During his time in his current role, the city has become a leader in fleet sustainability, he says. For example, under Mayor Bloomberg, the city has invested $425 million in multiple green approaches, including the use of natural gas, biodiesel fuel, and hybrid and electric vehicles.
“We are mandated to buy the most fuel-efficient vehicles possible,” he says, noting that all of its trucks run on biodiesel fuel. “Other than the federal government, [we operate] the largest hybrid electric fleet in the country, with over 6,000 units.”

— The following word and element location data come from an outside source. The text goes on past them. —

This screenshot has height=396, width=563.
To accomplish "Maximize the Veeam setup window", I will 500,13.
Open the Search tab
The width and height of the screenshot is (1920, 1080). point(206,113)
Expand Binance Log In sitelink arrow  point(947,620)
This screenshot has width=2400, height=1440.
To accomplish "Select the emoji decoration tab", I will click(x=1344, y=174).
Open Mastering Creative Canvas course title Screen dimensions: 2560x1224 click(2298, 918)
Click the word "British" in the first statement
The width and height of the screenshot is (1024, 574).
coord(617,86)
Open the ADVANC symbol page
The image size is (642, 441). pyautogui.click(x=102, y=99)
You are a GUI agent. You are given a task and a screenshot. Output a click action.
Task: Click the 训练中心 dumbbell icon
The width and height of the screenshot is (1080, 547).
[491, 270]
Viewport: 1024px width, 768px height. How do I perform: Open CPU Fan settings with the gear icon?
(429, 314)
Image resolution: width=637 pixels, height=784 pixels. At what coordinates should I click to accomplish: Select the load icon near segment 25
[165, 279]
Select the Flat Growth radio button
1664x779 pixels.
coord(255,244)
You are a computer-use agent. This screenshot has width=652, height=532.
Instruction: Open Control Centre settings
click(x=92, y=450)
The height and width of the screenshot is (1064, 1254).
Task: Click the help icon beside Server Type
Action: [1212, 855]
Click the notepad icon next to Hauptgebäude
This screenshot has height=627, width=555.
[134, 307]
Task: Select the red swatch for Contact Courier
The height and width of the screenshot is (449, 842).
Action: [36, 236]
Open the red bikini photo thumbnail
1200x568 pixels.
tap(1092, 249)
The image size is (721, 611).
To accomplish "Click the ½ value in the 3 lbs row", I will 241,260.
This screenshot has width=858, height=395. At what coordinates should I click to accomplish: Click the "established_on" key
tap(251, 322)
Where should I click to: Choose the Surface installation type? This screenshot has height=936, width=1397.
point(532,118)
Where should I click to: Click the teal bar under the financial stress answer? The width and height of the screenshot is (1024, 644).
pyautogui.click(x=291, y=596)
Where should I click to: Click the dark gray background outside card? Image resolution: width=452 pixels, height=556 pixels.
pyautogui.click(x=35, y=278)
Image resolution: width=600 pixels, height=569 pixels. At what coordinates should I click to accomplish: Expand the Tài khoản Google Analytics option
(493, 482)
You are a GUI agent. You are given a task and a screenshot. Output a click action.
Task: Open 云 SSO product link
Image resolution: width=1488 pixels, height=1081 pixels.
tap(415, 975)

Another initiative for DCAS is its implementation of Zipcar’s FastFleet web and wireless technologies in 580 of the city’s light-duty vehicles. The FastFleet technology allows the city’s agencies such as DEP, Health and Parks to view driver and vehicle history.
“We have a lot of information that we’ve never had before on the patterns of vehicle use, including where we’ve had excess,” Kerman says. “We are looking to place [FastFleet on more] cars.”
So far, DCAS has enjoyed a strong return on its investment in green initiatives, Kerman says. “Even through Hurricane Sandy, we’ve reduced fuel use in the last two years by 2.1 million gallons,” he says, “which helps pay for the investments we’ve made.”
Kerman is proud of how the DCAS has been able to consolidate fleet services and get agencies to work together in new ways. As part of this initiative, the department created The Fleet Federation, which is an interagency management group, and conducted over 300 inter-agency fleet meetings.
By working together, Kerman says, the federation has consolidated the garages of several departments and closed others, reducing its footprint by 10 facilities. “It’s a very aggressive program of interagency sharing,” he says.
The consolidation also allowed the city to cancel the construction of a nearly $200 million fire department garage facility and solve the need for a new garage for a police department. The former “was literally about to start,” Kerman says. “We saved a lot of money.”
DCAS also has brought more consistency to its agencies by working with the Genuine Parts Co. (GPC) as the department’s new parts source.
“They operate at six agencies and 11 garages at this point,” Kerman says, noting that GPC supplies the city’s entire inventory of auto parts.
Previously, the city’s agencies had different methods of keeping inventory. For instance, “We might have 10 different ways to track to the same WIX filter,” he says. “We now have a common parts list and approach.”
DCAS also has a similar contract with WEX Inc. as its private gas station umbrella contractor. “All city agencies are using fuel from WEX for private fueling,” he says.